What is the utf8mb4_0900_ai_ci collation?

What is the meaning of the MySQL collation utf8mb4_0900_ai_ci?

  • utf8mb4 means that each character is stored as a maximum of 4 bytes in the UTF-8 encoding scheme.
  • 0900 refers to the Unicode Collation Algorithm version. (The Unicode Collation Algorithm is the method used to compare two Unicode strings that conforms to the requirements of the Unicode Standard).
  • ai refers accent insensitivity. That is, there is no difference between e, è, é, ê and ë when sorting.
  • ci refers to case insensitivity. This is, there is no difference between p and P when sorting.

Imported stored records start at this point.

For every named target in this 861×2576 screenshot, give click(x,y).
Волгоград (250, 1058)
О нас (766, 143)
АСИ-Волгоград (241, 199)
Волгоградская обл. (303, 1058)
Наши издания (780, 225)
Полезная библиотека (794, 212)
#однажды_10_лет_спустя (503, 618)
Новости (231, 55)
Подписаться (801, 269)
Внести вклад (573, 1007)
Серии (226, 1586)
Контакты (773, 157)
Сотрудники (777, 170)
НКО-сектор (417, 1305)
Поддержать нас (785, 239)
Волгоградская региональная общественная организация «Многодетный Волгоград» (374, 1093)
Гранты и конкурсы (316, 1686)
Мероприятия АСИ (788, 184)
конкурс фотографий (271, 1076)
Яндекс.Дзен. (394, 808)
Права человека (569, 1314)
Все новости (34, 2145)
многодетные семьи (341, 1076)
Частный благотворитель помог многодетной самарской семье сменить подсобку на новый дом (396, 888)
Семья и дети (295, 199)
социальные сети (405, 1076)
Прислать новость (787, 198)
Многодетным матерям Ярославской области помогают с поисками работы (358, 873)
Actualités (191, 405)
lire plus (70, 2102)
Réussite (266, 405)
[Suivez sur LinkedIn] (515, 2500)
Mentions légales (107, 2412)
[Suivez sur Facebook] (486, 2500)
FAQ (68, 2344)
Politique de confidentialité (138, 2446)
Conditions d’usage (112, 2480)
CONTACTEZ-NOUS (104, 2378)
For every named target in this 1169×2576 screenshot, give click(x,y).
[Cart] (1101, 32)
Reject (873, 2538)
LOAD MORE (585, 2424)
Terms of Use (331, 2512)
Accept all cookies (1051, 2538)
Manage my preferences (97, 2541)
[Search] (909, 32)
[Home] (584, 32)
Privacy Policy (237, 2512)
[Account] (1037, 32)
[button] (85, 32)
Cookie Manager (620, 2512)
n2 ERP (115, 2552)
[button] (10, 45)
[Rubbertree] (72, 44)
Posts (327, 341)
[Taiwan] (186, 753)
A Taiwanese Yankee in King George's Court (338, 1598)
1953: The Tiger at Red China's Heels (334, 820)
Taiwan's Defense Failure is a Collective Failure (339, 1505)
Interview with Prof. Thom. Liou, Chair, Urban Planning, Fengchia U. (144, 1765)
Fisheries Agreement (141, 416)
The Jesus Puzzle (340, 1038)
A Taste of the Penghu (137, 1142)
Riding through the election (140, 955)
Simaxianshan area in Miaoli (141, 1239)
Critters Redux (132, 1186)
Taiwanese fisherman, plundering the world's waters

utf8mb4 has become the default character set, with utf8mb4_0900_ai_ci as the default collation in MySQL 8.0.1 and later. Previously, utf8mb4_general_ci was the default collation. Because the utf8mb4_0900_ai_ci collation is now the default, new tables have the ability to store characters outside the Basic Multilingual Plane by default. Emojis can now be stored by default. If accent sensitivity and case sensitivity are required, you may use utf8mb4_0900_as_cs instead.

If you are interested in the details, the MySQL developers have explained the motivation behind the switch to utf8mb4_0900_ai_ci as the default collation in this article: New collations in MySQL 8.0.0.